Segment Open

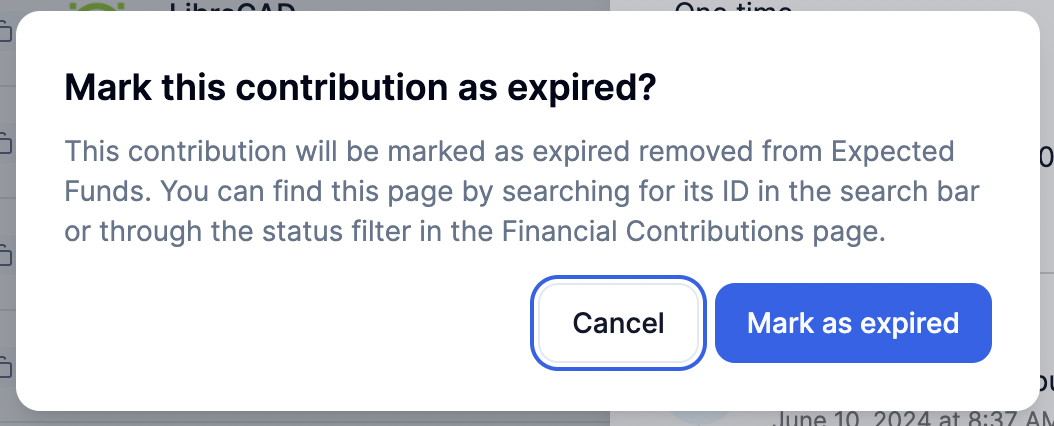Image resolution: width=1054 pixels, height=426 pixels.
Task: Click the second row icon on left edge
Action: tap(5, 143)
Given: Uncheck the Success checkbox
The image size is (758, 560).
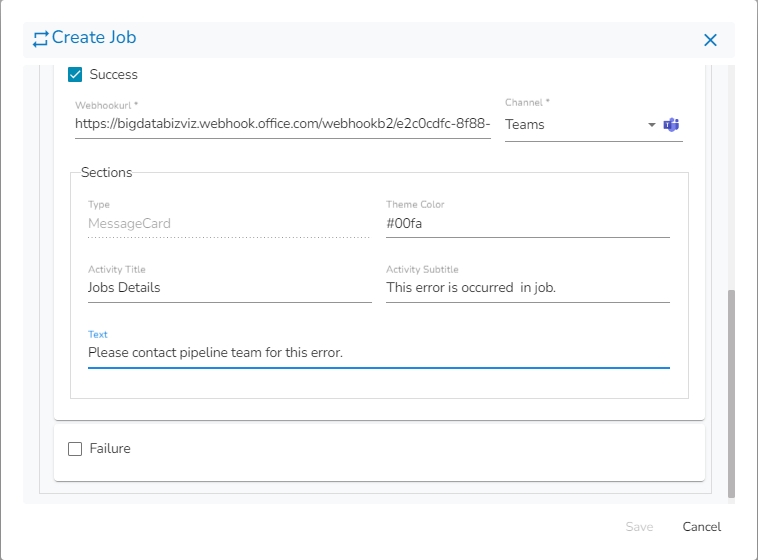Looking at the screenshot, I should [x=75, y=74].

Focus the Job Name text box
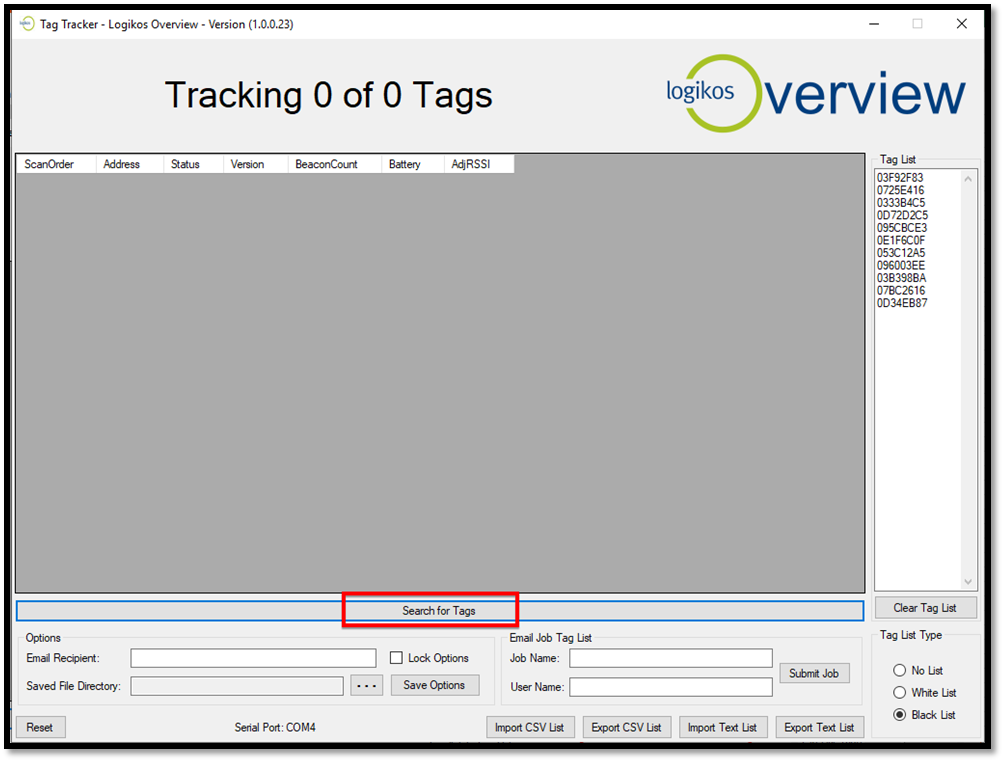click(670, 658)
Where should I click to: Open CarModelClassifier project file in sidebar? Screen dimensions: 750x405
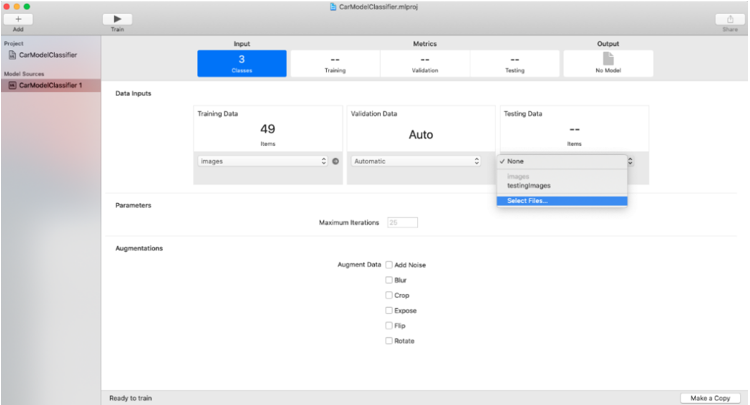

Segment Closed

- WHAT YOU ARE ASKED TO DO: Reproduce, exactly and with no pictures, the lines from the line containing "Given: Uncheck the Success checkbox" through the closing line of the data above, keeping both ends.

- EXERCISE OUTPUT:
Given: Uncheck the Success checkbox
The image size is (758, 560).
Looking at the screenshot, I should [x=75, y=74].

Focus the Job Name text box
click(670, 658)
Where should I click to: Open CarModelClassifier project file in sidebar? Screen dimensions: 750x405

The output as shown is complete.